# A proven reoffending study of individuals managed under the multi-agency public protection arrangements (MAPPA) in England and Wales

**Authors:** Samantha Lundrigan, Natalie Mann, David Specht, Lea C. Kamitz

PMC · DOI: 10.3389/fpsyg.2024.1371023 · Frontiers in Psychology · 2024-04-10

## TL;DR

This study shows that the MAPPA system in England and Wales is effective in reducing reoffending among individuals managed under it.

## Contribution

The study provides the best evidence to date that MAPPA may reduce both serious and less serious offenses.

## Key findings

- Proven reoffending rates for MAPPA-managed individuals are lower than national averages.
- MAPPA appears effective in managing individuals with sexual and violent offenses.
- MAPPA may also help reduce less serious offenses that do not involve immediate removal from society.

## Abstract

Past research into the effectiveness of multi-agency public protection arrangements (MAPPA) in reducing reoffending it limited. Thus, the current study aimed to evaluate proven reoffending patterns for MAPPA managed individuals.
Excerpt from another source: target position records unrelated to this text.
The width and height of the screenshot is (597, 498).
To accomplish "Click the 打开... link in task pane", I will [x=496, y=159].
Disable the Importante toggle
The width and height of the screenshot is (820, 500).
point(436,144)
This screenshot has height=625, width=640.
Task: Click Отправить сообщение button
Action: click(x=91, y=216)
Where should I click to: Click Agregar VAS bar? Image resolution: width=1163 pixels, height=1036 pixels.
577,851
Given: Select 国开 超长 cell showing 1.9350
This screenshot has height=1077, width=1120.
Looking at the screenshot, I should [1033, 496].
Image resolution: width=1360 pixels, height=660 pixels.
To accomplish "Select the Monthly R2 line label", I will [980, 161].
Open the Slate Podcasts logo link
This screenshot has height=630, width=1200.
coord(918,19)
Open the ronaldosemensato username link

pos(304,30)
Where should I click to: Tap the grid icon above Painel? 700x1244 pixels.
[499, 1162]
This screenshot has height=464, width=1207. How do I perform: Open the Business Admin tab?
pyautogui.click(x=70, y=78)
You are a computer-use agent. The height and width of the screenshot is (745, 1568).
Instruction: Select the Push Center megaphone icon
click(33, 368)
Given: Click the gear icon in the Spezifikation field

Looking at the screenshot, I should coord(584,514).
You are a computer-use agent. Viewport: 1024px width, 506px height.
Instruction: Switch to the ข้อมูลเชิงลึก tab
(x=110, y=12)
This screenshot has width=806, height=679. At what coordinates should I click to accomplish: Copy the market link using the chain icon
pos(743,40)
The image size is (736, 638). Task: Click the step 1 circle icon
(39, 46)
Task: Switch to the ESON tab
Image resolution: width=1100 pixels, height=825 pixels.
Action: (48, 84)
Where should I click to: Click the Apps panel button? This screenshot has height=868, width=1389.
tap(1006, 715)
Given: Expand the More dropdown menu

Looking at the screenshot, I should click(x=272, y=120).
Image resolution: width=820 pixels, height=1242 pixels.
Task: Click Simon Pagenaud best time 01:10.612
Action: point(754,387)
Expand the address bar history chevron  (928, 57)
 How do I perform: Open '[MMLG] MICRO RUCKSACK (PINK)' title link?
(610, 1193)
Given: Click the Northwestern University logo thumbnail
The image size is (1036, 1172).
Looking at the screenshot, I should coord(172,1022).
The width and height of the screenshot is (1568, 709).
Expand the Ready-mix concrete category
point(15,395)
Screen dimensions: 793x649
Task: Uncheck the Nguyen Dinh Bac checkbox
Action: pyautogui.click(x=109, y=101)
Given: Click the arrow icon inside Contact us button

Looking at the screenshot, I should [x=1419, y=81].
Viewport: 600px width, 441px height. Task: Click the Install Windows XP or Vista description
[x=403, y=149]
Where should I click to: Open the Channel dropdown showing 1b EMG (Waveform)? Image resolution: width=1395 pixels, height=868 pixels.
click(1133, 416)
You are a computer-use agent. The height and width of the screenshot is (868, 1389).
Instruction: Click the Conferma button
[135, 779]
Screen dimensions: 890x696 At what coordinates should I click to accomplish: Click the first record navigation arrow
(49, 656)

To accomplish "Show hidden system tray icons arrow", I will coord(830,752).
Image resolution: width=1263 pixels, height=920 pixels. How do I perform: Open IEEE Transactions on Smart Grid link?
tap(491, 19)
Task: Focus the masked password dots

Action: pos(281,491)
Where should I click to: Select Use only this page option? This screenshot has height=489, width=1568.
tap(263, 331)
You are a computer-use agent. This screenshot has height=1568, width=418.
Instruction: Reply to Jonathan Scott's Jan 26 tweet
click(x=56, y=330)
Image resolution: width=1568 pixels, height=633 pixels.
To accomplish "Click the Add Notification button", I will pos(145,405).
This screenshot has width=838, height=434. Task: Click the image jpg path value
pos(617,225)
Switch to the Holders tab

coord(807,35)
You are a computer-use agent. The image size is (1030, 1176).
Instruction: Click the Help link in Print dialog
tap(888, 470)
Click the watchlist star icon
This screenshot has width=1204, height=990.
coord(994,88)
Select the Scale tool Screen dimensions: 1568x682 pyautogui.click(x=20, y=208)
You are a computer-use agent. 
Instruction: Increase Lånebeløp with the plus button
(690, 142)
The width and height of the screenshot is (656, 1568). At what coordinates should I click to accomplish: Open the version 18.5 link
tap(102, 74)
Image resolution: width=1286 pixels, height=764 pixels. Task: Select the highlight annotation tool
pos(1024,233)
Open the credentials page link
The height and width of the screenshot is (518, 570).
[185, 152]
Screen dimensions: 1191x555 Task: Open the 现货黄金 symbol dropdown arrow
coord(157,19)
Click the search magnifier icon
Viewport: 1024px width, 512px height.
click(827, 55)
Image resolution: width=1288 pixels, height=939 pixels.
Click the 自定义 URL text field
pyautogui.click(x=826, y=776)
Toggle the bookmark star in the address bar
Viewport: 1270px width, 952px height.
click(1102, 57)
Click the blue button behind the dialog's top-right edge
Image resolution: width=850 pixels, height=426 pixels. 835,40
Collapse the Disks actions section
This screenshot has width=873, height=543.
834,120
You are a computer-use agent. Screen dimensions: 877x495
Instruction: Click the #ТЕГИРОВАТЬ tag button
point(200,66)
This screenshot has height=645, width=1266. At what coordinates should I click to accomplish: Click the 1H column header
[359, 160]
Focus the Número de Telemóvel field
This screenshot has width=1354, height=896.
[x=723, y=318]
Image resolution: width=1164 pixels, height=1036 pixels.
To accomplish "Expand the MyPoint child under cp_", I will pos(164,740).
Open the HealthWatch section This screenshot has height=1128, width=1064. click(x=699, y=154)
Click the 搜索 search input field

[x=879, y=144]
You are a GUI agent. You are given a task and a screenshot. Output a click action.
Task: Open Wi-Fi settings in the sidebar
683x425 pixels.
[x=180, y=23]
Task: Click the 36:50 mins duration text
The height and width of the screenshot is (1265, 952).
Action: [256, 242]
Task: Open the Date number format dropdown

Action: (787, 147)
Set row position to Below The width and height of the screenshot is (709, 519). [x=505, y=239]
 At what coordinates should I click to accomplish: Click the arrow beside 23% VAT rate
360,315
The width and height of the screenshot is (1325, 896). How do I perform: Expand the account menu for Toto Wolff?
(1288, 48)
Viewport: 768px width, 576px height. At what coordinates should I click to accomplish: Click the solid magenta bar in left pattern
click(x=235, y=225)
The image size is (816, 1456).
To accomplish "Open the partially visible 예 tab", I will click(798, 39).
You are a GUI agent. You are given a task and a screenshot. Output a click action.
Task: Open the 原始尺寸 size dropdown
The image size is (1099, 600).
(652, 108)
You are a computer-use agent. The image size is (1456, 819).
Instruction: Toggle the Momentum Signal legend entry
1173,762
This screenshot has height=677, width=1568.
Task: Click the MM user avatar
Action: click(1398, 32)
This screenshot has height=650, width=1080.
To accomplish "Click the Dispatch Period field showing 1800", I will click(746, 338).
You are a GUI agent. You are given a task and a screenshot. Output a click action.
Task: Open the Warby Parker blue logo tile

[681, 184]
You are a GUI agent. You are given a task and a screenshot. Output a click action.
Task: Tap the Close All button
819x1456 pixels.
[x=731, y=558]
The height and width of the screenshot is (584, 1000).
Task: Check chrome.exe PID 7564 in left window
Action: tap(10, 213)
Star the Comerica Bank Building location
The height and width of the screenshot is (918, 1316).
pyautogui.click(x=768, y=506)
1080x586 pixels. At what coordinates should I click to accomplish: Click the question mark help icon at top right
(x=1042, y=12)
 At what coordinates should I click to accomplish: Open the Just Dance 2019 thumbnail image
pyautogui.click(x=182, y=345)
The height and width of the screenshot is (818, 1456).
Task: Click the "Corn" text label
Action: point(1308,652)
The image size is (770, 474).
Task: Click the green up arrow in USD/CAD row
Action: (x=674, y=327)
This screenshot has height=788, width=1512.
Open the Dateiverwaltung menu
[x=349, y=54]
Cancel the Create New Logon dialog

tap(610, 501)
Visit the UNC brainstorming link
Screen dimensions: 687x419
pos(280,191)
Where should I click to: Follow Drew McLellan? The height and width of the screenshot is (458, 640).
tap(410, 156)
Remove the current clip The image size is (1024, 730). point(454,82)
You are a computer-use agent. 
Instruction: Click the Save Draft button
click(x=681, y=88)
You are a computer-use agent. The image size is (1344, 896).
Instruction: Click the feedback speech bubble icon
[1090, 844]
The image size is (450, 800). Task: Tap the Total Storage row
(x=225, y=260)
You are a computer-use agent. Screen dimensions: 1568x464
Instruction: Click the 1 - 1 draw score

Proven reoffending for 39,501 MAPPA managed individuals was investigated by (1) examining patterns in the timing and frequency of proven reoffending for MAPPA managed individuals; (2) examining 1-, 3-, and 5-year proven reoffending patterns of MAPPA managed individuals by MAPPA category, age, and gender; and (3) comparing crime harm levels and recall to custody for MAPPA managed individuals pre- and post-MAPPA adoption.

Taken together, our findings show that proven reoffending rates for individuals managed under MAPPA are substantially lower than those reported in proven reoffending statistics for England and Wales.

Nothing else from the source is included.